**Stored data entries:**
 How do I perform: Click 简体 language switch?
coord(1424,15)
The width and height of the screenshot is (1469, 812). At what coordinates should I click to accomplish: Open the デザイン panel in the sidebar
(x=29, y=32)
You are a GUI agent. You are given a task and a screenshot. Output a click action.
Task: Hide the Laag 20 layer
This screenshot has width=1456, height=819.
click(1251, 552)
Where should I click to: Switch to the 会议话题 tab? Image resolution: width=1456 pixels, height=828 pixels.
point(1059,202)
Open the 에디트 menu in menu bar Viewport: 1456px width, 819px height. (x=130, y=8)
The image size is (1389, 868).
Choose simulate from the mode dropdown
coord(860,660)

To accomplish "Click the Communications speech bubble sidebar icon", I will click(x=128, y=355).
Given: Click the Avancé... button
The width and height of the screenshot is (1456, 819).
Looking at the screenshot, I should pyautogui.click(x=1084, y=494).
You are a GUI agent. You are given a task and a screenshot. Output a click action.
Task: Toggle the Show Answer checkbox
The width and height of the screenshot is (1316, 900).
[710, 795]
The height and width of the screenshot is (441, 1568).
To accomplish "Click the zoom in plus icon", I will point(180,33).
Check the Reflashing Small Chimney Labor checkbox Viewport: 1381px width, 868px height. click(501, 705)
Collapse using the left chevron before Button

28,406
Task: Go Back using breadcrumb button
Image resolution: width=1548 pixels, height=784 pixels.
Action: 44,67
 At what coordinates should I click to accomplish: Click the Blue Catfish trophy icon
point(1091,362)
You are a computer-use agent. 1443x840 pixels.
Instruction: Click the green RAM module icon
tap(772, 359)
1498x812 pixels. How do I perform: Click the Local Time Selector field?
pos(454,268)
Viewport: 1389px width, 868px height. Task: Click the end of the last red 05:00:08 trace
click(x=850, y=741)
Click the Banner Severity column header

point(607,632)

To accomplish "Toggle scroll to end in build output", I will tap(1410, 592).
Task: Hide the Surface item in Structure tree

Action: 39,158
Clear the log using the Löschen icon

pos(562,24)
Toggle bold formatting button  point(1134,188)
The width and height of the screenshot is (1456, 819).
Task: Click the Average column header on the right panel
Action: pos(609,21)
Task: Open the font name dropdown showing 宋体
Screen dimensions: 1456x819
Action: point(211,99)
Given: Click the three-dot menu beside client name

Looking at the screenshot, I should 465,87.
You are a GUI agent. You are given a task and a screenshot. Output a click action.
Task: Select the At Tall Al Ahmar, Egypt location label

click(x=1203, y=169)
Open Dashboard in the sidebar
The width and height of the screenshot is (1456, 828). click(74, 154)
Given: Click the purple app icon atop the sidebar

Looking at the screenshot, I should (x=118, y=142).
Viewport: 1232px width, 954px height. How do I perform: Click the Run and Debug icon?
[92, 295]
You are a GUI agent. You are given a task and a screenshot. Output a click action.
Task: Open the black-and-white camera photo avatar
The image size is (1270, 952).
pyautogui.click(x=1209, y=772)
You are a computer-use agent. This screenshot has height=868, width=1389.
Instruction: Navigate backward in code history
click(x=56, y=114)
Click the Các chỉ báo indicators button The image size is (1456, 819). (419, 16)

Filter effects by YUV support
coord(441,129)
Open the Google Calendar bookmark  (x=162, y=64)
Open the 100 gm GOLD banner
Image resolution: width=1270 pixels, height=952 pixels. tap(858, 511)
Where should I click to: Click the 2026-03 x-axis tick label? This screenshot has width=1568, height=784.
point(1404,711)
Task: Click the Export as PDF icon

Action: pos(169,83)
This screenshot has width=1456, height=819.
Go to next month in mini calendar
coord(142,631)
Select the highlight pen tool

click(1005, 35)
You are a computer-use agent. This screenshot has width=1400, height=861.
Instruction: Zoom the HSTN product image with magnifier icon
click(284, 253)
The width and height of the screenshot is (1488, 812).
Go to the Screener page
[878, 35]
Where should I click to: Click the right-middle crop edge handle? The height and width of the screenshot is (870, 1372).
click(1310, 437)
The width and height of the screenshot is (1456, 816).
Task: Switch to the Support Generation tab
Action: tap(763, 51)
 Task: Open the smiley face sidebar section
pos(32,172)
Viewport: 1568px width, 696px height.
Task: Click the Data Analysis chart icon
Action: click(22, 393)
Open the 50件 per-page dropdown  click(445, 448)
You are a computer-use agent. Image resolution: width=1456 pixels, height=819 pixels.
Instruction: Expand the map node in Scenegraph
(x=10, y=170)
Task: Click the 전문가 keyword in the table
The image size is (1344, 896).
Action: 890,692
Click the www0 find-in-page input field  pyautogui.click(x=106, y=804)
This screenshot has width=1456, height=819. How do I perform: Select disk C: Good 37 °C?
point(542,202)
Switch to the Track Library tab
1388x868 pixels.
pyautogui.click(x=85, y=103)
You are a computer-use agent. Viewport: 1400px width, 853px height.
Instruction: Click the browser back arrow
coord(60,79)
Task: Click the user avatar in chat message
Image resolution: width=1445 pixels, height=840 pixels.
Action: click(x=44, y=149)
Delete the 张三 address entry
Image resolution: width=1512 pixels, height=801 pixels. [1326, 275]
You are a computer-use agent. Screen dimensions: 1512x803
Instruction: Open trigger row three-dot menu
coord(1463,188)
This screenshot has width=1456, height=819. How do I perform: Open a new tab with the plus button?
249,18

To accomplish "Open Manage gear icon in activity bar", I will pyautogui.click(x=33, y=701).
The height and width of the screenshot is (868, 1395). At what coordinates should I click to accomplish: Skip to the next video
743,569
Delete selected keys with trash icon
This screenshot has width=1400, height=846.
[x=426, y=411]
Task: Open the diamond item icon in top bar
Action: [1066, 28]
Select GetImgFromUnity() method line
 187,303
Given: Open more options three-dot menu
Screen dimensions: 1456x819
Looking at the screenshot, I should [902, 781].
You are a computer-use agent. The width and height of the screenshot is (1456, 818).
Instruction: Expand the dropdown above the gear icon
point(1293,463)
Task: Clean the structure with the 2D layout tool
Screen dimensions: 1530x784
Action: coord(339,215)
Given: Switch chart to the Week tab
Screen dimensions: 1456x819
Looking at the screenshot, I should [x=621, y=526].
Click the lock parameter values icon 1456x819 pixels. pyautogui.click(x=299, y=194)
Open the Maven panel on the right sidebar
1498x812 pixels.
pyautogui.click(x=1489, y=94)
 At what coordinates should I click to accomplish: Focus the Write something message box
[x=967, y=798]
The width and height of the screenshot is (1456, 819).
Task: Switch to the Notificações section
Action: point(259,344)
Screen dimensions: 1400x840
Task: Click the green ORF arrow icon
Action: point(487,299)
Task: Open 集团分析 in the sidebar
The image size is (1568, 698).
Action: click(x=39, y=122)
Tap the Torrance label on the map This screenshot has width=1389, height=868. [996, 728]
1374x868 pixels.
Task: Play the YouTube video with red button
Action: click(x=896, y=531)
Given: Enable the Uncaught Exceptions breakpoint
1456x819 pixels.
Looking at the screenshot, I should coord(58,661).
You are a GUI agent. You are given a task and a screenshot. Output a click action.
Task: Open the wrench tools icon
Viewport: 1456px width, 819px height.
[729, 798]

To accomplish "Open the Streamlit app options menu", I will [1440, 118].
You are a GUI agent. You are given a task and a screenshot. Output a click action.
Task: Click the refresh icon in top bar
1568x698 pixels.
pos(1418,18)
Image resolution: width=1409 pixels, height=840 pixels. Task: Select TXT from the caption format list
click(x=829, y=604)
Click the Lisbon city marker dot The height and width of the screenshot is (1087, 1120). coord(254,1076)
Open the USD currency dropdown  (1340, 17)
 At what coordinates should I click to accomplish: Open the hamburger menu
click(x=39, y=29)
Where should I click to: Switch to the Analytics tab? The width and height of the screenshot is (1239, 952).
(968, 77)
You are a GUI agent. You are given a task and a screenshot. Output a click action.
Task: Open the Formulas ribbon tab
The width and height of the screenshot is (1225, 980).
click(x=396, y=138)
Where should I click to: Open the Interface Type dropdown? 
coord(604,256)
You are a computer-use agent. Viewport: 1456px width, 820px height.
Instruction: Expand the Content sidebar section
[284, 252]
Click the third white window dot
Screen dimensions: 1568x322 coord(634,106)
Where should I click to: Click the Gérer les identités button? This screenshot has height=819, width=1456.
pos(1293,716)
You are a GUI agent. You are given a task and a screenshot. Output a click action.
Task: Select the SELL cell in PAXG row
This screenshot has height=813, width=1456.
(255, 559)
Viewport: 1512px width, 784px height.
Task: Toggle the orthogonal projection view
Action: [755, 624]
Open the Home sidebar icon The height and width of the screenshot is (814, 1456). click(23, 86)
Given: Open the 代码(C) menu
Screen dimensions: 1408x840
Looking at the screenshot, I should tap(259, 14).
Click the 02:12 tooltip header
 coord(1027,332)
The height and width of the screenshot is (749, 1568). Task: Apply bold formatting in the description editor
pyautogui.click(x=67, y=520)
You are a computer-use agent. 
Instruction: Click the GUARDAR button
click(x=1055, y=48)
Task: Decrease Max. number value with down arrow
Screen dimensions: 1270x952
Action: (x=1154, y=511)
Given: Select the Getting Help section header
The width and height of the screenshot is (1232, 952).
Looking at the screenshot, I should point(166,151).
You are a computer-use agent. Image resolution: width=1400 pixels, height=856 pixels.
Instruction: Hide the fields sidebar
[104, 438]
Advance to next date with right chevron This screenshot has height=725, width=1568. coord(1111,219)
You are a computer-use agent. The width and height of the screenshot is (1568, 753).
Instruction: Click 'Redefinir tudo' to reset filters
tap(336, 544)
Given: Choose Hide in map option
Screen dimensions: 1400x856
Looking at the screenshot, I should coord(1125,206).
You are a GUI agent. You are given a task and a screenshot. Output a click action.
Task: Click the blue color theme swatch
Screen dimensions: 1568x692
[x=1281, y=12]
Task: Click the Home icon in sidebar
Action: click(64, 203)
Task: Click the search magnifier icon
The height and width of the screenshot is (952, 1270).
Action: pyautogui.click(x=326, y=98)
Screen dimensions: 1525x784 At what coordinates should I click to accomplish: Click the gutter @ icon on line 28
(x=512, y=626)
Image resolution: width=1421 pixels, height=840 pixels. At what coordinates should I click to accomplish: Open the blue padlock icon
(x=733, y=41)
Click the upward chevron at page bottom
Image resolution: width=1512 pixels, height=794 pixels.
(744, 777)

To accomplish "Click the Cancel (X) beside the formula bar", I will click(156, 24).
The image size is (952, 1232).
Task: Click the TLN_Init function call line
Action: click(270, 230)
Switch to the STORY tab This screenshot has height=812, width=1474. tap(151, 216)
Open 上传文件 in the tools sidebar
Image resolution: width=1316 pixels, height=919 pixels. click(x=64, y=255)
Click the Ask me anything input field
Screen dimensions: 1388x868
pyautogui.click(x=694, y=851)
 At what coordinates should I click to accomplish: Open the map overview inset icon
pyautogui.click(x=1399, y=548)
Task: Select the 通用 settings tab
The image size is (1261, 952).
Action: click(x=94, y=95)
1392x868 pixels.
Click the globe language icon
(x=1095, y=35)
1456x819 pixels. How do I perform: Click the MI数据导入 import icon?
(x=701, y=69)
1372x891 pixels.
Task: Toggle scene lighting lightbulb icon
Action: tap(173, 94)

**Task item:** Copy nothing except the lines from the one holding "The image size is (1261, 952)." through the last line of the data above, and return them exactly.

**Response:**
The image size is (1261, 952).
Action: click(x=94, y=95)
1392x868 pixels.
Click the globe language icon
(x=1095, y=35)
1456x819 pixels. How do I perform: Click the MI数据导入 import icon?
(x=701, y=69)
1372x891 pixels.
Task: Toggle scene lighting lightbulb icon
Action: tap(173, 94)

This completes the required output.